Linear regression SPSS tutorial covering how to run, calculate, and interpret regression analysis in SPSS. This guide demonstrates how to calculate a linear regression in SPSS using step-by-step instructions with a sample dataset.
You'll learn how to run linear regression in SPSS, interpret the regression equation SPSS output, and understand key statistics including R Square, ANOVA, and coefficients. This tutorial focuses on simple linear regression SPSS analysis - the foundational regression analysis SPSS technique for examining relationships between two variables.
What is Linear Regression Analysis
Linear regression is a fundamental statistical method for examining the relationship between variables. It uses a regression line (also called the least squares line) to model how one or more independent variables (predictors) influence a dependent variable (outcome).
Linear regression is one of the most widely used predictive modeling techniques in research and data analysis, making it essential for students, researchers, and data scientists.
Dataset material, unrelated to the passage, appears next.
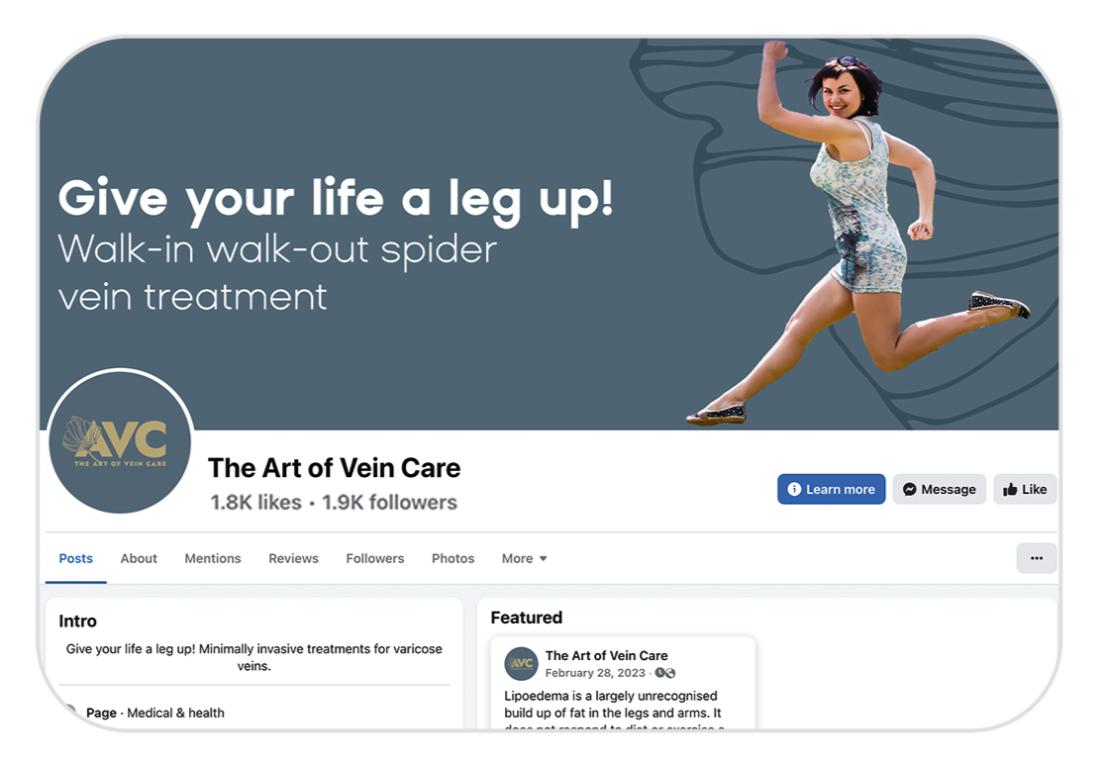Click the 1.9K followers count link
Viewport: 1101px width, 768px height.
click(x=390, y=503)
As the name implies, linear regression uses a line (also called the regression line) to measure the relationship between one or more variables. Think of this relationship as the cause (independent variable) and effect (dependent variable) where linear regression generates a line to show the outcome.
In statistics, the independent variable is often called predictor or explanatory variable. The dependent variable is sometimes referred to as the predicted or outcome variable.
There are two types of linear regression:
- Simple linear regression uses ONE independent variable to predict an outcome
- Multiple linear regression uses two or more independent variables
This tutorial focuses on simple linear regression analysis. In research, the prediction relationship is formulated through a hypothesis - for example, investigating the impact of advertising on revenue.
Import Data In SPSS
As this is a hands-on tutorial on calculating a linear regression analysis in SPSS, we will need some data to generate a regression line.
Download the sample dataset below to follow along with this tutorial.
Let’s assume we want to investigate the effect of Advertising on Sales for a given company. Here is what the Excel dataset sample you downloaded above looks like.
Assuming you downloaded the Excel data set above, open SPSS Statistics, and in the top menu, navigate to File → Import Data → Excel.
Browse to the location of the sample Excel file, select it, and click Open. Click OK when prompted to read the Excel file. Once the data set is imported into SPSS, it should look like this:
Now, let's find out how to calculate a linear regression in SPSS. On the SPSS top menu navigate to Analyze → Regression → Linear.
Accessing linear regression in SPSS via Analyze → Regression → Linear.
Next, we have to instruct SPSS which is our dependent and dependent variable in the data set.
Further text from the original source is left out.